(Records contained in a dataset)
- Opening Delimiter -
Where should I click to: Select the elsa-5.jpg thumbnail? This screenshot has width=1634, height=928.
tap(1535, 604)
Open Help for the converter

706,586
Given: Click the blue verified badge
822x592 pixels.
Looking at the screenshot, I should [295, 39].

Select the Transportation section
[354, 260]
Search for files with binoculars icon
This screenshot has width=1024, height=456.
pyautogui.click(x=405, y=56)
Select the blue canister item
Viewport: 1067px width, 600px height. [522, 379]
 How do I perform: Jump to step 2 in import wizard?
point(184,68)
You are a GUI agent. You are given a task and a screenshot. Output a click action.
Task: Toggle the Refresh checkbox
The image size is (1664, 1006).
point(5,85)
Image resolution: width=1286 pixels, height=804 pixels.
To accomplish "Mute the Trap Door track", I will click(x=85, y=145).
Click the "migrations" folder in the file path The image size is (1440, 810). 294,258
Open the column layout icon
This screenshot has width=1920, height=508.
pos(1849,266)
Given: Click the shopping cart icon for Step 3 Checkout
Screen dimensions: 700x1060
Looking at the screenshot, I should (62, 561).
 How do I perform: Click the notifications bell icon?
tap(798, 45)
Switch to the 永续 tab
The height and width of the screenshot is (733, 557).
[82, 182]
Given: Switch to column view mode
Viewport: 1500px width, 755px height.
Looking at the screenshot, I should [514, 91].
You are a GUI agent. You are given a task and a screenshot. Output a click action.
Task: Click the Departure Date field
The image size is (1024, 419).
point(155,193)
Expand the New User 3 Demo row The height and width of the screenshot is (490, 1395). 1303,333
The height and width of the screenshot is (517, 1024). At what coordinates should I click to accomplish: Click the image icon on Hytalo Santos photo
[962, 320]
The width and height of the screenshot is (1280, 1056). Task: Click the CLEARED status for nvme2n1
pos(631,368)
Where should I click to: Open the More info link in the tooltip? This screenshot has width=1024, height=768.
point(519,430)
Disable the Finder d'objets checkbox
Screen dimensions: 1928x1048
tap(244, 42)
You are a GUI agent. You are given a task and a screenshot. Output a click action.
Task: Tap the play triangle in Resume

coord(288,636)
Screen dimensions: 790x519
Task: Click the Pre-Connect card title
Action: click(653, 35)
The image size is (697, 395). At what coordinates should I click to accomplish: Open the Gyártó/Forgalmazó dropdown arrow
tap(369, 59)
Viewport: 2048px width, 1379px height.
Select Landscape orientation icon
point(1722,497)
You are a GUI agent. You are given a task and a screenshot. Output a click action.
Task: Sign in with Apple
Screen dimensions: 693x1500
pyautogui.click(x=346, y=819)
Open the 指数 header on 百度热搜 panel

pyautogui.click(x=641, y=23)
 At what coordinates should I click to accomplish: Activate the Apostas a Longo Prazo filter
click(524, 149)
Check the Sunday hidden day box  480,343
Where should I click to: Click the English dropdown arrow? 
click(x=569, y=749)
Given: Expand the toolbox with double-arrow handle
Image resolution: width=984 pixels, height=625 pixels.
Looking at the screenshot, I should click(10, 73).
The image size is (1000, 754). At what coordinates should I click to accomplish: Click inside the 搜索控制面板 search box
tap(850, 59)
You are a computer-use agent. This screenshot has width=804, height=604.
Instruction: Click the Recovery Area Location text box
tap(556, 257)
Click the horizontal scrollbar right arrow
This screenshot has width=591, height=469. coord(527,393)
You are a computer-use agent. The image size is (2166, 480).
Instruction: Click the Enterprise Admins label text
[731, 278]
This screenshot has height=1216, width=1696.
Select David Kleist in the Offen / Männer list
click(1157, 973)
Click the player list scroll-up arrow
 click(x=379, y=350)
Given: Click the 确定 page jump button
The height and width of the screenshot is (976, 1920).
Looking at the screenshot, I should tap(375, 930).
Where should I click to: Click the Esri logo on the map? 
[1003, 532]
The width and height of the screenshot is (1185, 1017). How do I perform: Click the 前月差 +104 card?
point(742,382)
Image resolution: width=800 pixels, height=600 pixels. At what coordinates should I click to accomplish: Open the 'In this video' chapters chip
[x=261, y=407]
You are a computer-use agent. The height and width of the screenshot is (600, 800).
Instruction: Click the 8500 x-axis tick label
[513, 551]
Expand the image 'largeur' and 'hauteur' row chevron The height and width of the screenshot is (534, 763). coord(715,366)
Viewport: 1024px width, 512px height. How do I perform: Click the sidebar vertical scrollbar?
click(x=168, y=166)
- Closing Delimiter -
### Exercise goal
Copy whichever lines of the records above contain the word "with".

### Task response
Search for files with binoculars icon
Task: Sign in with Apple
Given: Expand the toolbox with double-arrow handle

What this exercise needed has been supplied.